There is no tax filing status that confuses taxpayers more than the one called “head of household.”
While this status can increase your tax savings, you must ensure that you follow IRS guidelines fully in order to avoid a potential IRS inquiry or audit. For starters, you can’t be married. Here is a look at what filing as head of household means for your taxes and who is eligible to file under this status.
The Guidelines for Filing as Head of Household
In order to file as head of household, you must meet several requirements:
- Be unmarried
- Pay more than half of the costs of supporting your household
- Live with other qualifying family members for whom you provide support for more than half of the year. Some examples of qualifying family members include a dependent child, grandchild, brother, sister, grandparent.
If you do not meet all of these requirements, you are not eligible to claim the head-of-household filing status.
Stipulations for Married Taxpayers
Married taxpayers are not eligible to claim the head-of-household status. You must be single or in some stage of separation.
According to the IRS, you are considered unmarried if you are single, legally separated by divorce, or have lived apart from your spouse for six months or more in the calendar year.
A Note on Dependents
In order to file as head of household, you must provide at least 50% of the care received by a dependent, such as a child, parent, brother, sister, step-parent, step-sibling, foster child, or any other relative for which you can claim an exemption.
It is wise to have supporting documentation to prove your claim, should the IRS inquire for further information
Significant Financial Benefits for Heads of Household
If you qualify for the head-of-household filing status, there are significant financial benefits in store for you.
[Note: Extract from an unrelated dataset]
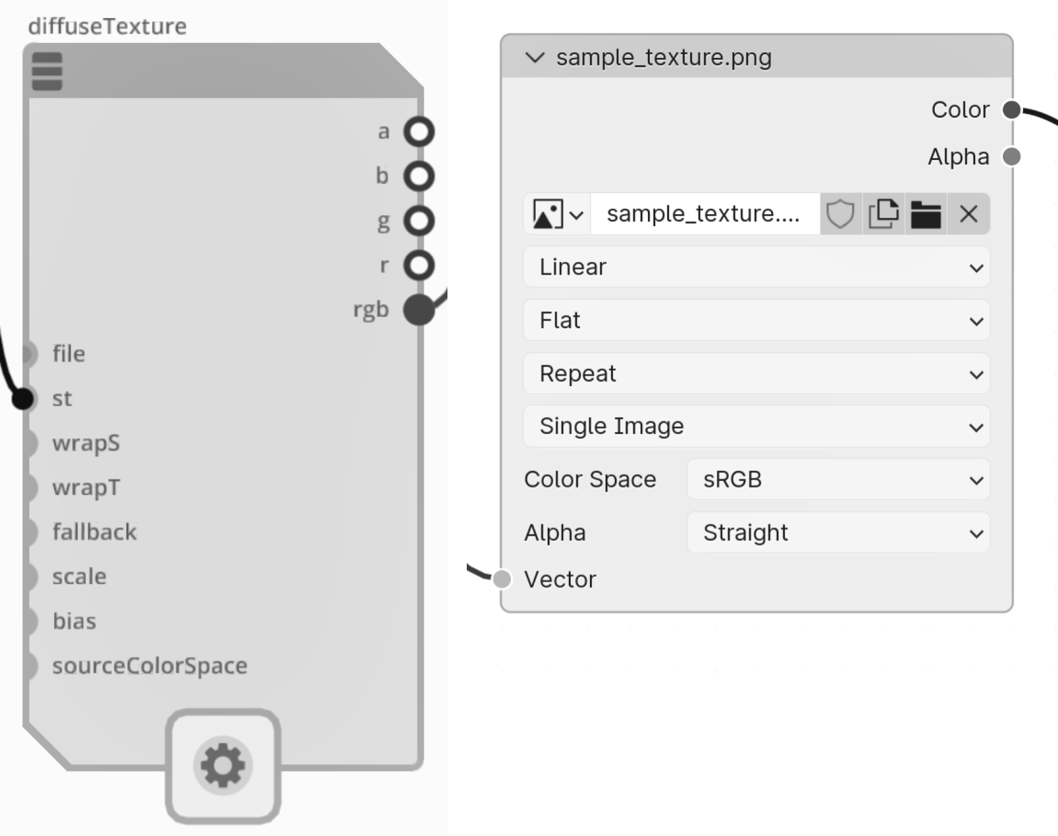Duplicate the image data-block with the copy icon
This screenshot has width=1058, height=836.
(883, 214)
Not only will you receive a much more favorable tax rate than you would if you were to file as a single taxpayer, but taxpayers who file as head of household also receive a higher standard deduction when filing their taxes.
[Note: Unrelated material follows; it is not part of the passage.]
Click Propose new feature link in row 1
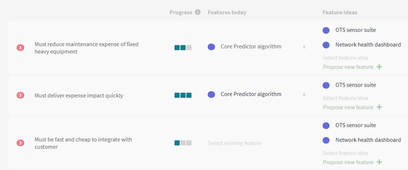Screen dimensions: 408x170 pos(348,67)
How Much Do You Get for Filing as Head of Household?
Those individuals who qualify to file for head of household will receive $6,450 more in standard deduction than those filing single in 2022. In 2023, they will receive $6,950 more in standard deductions. Heads of households also have wider tax brackets for lower income.
Should I Claim Single or Head of Household?
If you are not married, you can choose single as your filing status. If you’re single and provide support for a dependent financially, then you can file as head of household. There are other requirements to be considered head of household, such as paying for more than half the costs of the household for the year.
Can 2 People Claim Head of Household?
Yes, two people can claim head of household even if they live together if there are more than two households and each individual covered more than 50% of household expenses for the year in each separate household.
KEY TAKEAWAYS
- The head of household designation can help increase tax savings.
- There are key requirements for filing head of household—including being unmarried and living with a qualifying family member for whom you provide more than half the support.
- Married taxpayers are not eligible to claim the head-of-household status—you must be single or in some stage of separation.
- For heads of household, the standard deduction is $19,400 for 2022 ($20,800 for 2023), versus $12,950 for 2022 ($13,850 for 2023) for those filing single.